### [Work to be completed]
Output exactly the lines spanning from the line containing "The width and height of the screenshot is (605, 426)." to the last line of the entries, inclusive.

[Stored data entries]

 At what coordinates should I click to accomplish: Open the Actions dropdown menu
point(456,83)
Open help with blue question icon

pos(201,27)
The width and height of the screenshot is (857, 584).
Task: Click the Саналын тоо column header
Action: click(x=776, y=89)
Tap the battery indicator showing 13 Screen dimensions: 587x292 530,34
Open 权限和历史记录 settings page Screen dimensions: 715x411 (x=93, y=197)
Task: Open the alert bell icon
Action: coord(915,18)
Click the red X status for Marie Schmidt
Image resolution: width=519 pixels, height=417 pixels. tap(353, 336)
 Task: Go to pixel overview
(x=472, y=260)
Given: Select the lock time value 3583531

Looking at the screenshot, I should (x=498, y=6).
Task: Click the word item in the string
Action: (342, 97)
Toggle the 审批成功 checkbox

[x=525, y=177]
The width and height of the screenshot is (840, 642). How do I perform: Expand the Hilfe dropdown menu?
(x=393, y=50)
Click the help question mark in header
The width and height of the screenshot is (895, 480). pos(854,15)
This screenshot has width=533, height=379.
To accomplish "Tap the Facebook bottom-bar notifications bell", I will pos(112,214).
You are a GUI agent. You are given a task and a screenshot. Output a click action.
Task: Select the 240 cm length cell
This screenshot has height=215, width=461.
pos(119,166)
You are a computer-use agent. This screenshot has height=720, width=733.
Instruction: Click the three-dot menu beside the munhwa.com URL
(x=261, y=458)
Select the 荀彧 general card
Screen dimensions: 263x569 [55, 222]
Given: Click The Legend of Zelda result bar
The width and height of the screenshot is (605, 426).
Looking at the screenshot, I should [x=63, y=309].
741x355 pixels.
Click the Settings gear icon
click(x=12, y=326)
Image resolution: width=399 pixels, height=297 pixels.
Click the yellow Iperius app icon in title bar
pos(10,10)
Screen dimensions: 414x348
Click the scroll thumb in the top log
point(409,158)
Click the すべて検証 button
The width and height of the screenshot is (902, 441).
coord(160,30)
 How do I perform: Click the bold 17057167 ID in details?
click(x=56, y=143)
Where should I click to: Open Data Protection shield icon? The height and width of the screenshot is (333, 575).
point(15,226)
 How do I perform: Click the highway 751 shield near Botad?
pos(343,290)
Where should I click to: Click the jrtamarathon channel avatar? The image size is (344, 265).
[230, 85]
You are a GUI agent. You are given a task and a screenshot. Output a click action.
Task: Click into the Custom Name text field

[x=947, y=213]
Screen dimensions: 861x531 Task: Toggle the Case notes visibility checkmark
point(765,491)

### [Response]
The width and height of the screenshot is (605, 426).
Looking at the screenshot, I should [x=63, y=309].
741x355 pixels.
Click the Settings gear icon
click(x=12, y=326)
Image resolution: width=399 pixels, height=297 pixels.
Click the yellow Iperius app icon in title bar
pos(10,10)
Screen dimensions: 414x348
Click the scroll thumb in the top log
point(409,158)
Click the すべて検証 button
The width and height of the screenshot is (902, 441).
coord(160,30)
 How do I perform: Click the bold 17057167 ID in details?
click(x=56, y=143)
Where should I click to: Open Data Protection shield icon? The height and width of the screenshot is (333, 575).
point(15,226)
 How do I perform: Click the highway 751 shield near Botad?
pos(343,290)
Where should I click to: Click the jrtamarathon channel avatar? The image size is (344, 265).
[230, 85]
You are a GUI agent. You are given a task and a screenshot. Output a click action.
Task: Click into the Custom Name text field

[x=947, y=213]
Screen dimensions: 861x531 Task: Toggle the Case notes visibility checkmark
point(765,491)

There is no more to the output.